A Staff Devotional for the 2010 Conference Team

Friday, April 23, 2010

April 23: Home and the Heart

I have been to about 10 conferences since I started working for Apologia (most of them last year). I have set up hundreds of books, described notebooking journals again and again, and downed gallons of coffee. It wasn’t until this weekend that I have been invited to someone’s home (multiple homes, actually). I don’t begrudge any past conference planners or the locals for not extending invitations; we were there on business, had hotel rooms and meals - we obviously were not in want. It just struck me how beautiful hospitality can be.

Hospitality, it seems, is not just opening up your house; hotels and restaurants do this and we don’t think them more virtuous for doing so. Hospitality is opening up the home, where you live and what’s close to you; in a sense, it’s opening up yourself to others. But it’s not self-disclosure or being friendly (if it were, we wouldn’t have much use for the word ‘hospitality’); it’s something more, it’s inviting someone to be with you in an atmosphere warm and comfortable because you’ve lived there.

Hospitality is an invitation into your peace. Think about it for a moment, if you go over to a home with subtle or overt tension between children and parents (or husband and wife), there’s no place for you to sit, and the dog keeps growling at you - do you walk away from this experience thinking you’ve just tasted premier hospitality? Doubtful; we know it’s something better than that. Hospitality is a warmth which welcomes YOU, this points to another one of its aspects, attentiveness.
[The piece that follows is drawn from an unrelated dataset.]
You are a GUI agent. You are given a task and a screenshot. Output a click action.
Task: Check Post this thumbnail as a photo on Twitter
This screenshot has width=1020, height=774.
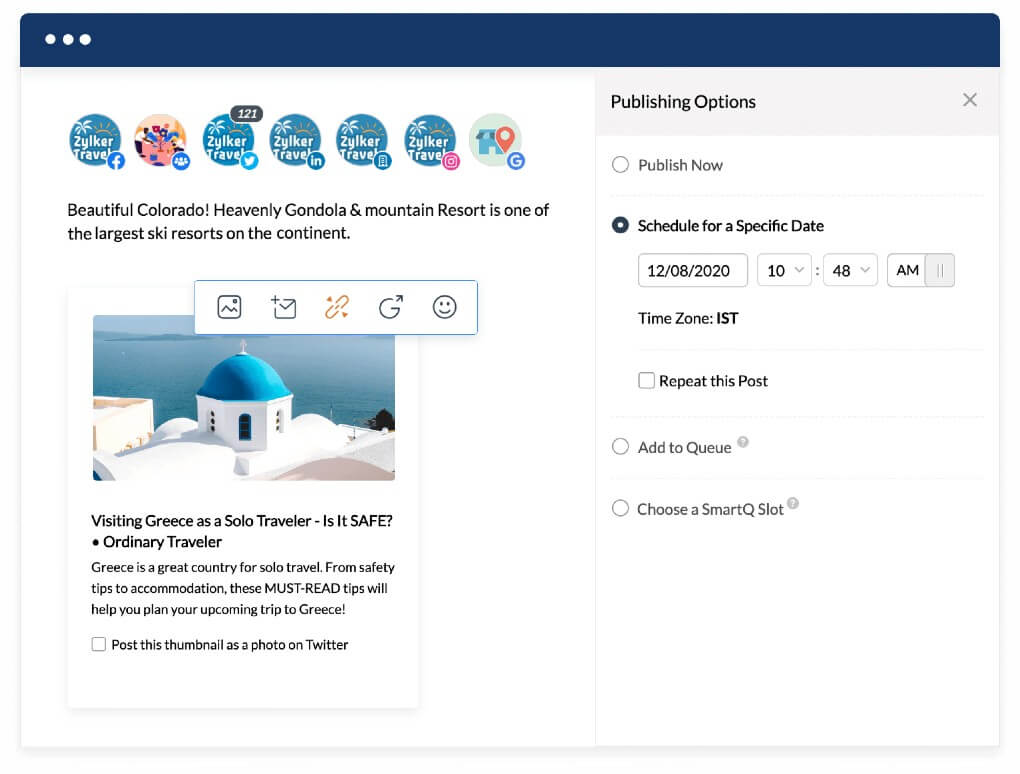pos(99,644)
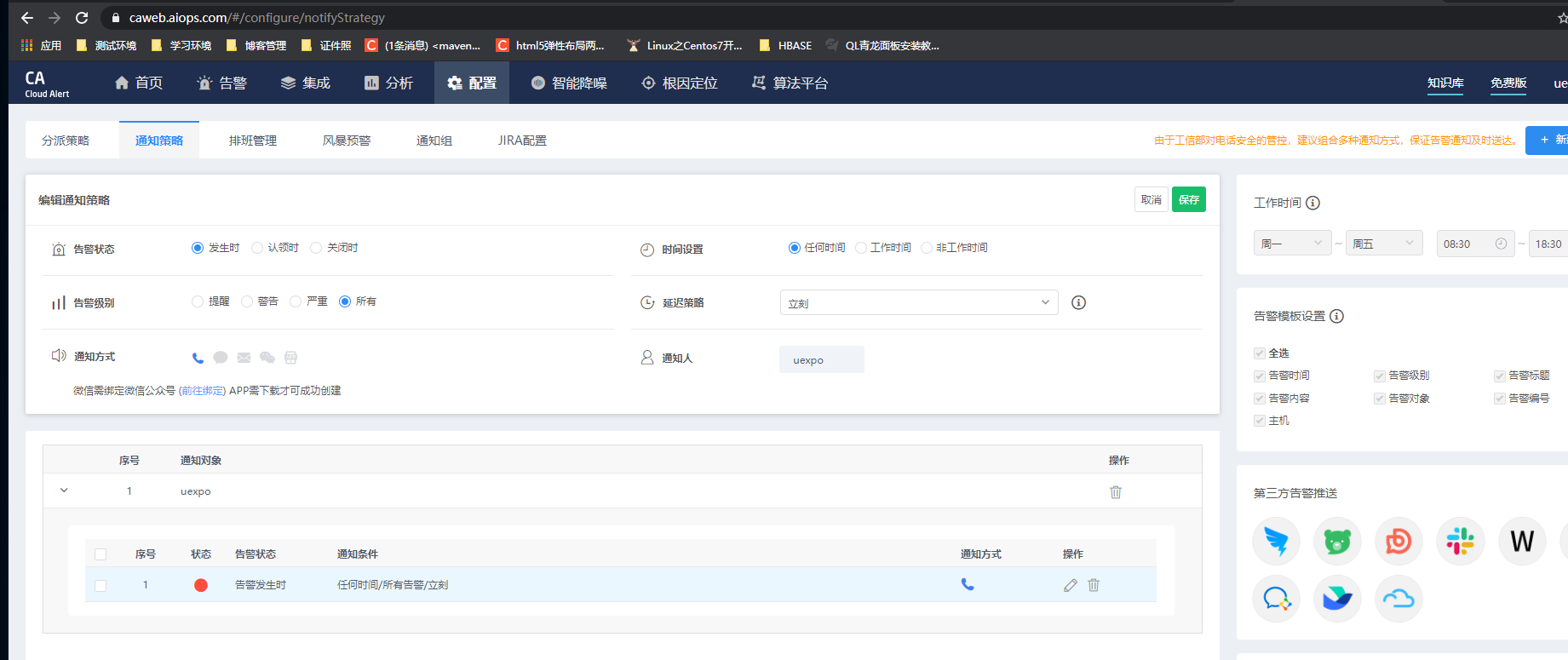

All of the great hosts I’ve ever had always took especially good care of me. They welcomed me, fed me, talked with me, and made sure I was never inconvenienced. I got a good seat, a full glass, a thick slice of cake, and God was thanked because I had come over. I was receiving special honor as the guest and I sure knew it. I remember being in a homeschooling house a few years ago and seeing one of the most beautiful moments of parenting as the mom called her girls into a schoolroom and talked to them about how to be gracious to guests. I don’t recall her specific instructions, but the theme was inescapable: hospitality is about serving and giving. Though this sums up more than just hospitality, one cannot be hospitable without it.
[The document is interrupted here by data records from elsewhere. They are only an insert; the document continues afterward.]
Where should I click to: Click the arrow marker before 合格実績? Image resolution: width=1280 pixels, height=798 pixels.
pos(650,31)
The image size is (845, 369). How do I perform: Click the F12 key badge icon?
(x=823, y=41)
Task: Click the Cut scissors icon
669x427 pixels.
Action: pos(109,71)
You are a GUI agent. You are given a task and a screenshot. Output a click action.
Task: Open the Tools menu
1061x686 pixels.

Eugene Peterson talks about giving as he recalls seeing a pair of adult birds feeding their chicks for hours. At one point, they decided mealtime had ended and it was time to fly. One by one the little birds were muscled off the limb, left hurtling to the ground until, in some frantic, mid-air epiphany, they began flapping their wings and stopped their crash. He writes, “Some of us try desperately to hold on to ourselves, to live for ourselves. We look so bedraggled and pathetic doing it, hanging on to the dead branch . . . for dear life, afraid to risk ourselves on the untried wings of giving. We don’t think we can live generously because we have never tried. But the sooner we start the better, for we are going to have to give up our lives finally, and the longer we wait the less time we have for the soaring.”
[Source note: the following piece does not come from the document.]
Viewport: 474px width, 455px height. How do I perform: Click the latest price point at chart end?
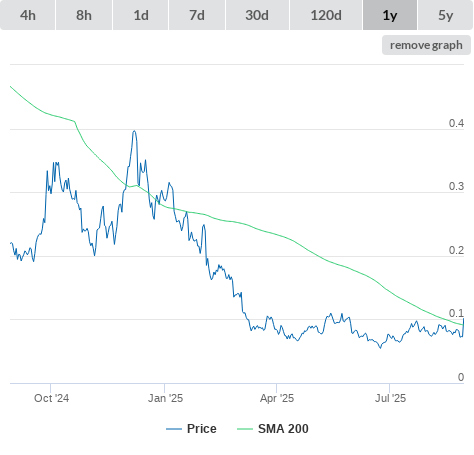[463, 319]
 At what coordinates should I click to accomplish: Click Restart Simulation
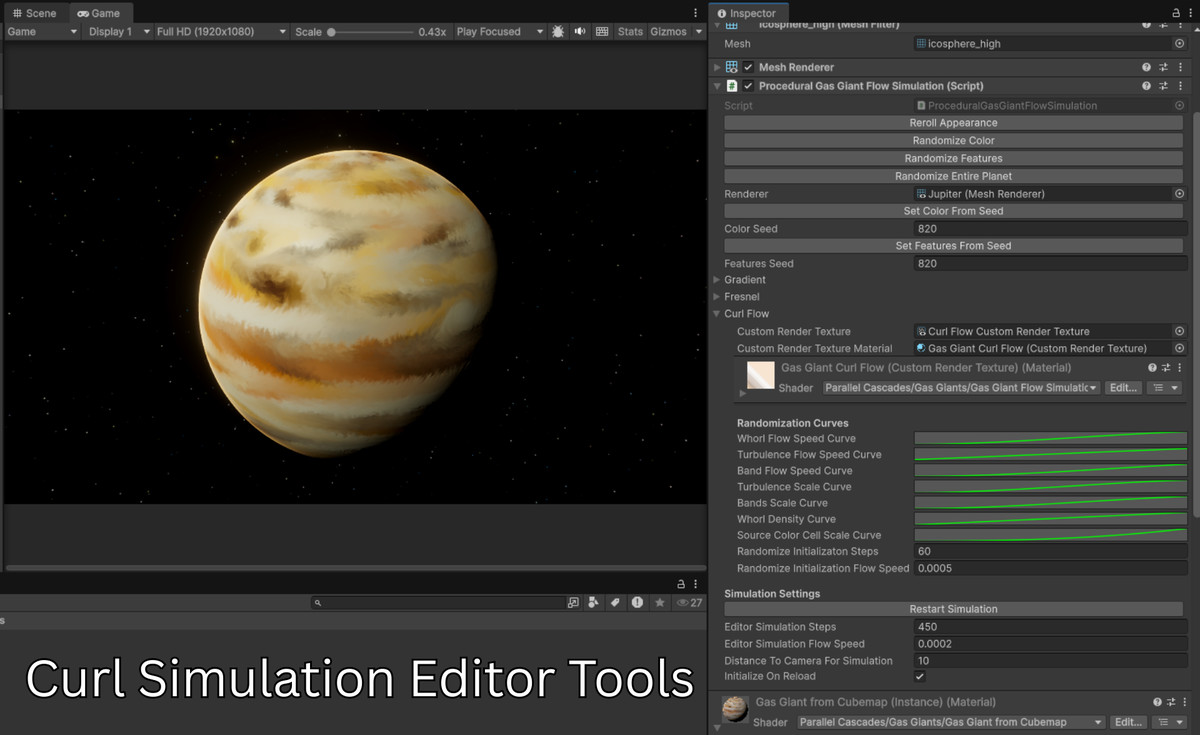pos(953,608)
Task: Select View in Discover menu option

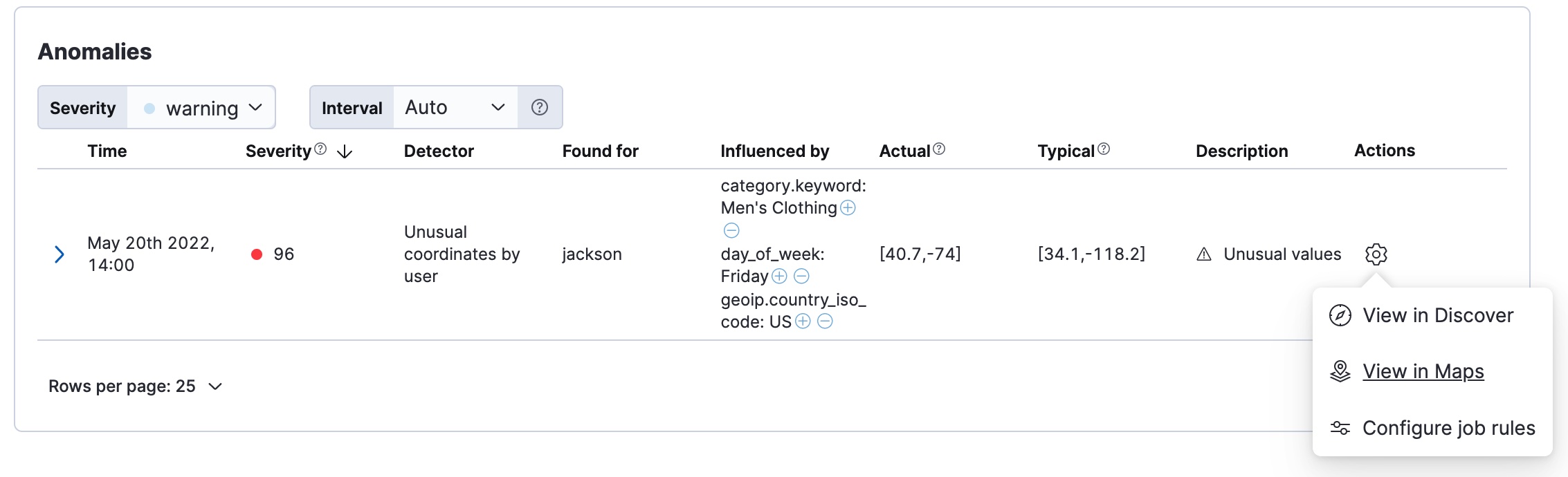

We had dinner one night with the family who planned the conference. Before we left, the hostess made sure we understood that her door and family were as open to us as if they were our own. We had no need for loneliness; family was close. It is in this aspect, the availability of an inviting family, that allows us to be hospitable people, regardless of whether we are home, working a conference booth, getting mail from the mailbox, or anywhere we go. More than anything else, it is a perspective which asks, “How can I serve you, give to you, so that you know you are welcome? How can I do good by you? How can I share the peace I have with you, so that you are blessed?” If home is where the heart is, then the quality of the home comes from the health and attitude of the heart. When people meet you and talk with you today, will they know that you count it an honor to have gotten to spend some time with them? Will they feel welcomed into your day, your life? They should.

Read these Scriptures (John 14:1-4; Phil. 2:1-5; Heb. 12:1-2). Then, in your journal, articulate a Bible-based view of hospitality. Then answer the question, “Do I do this?”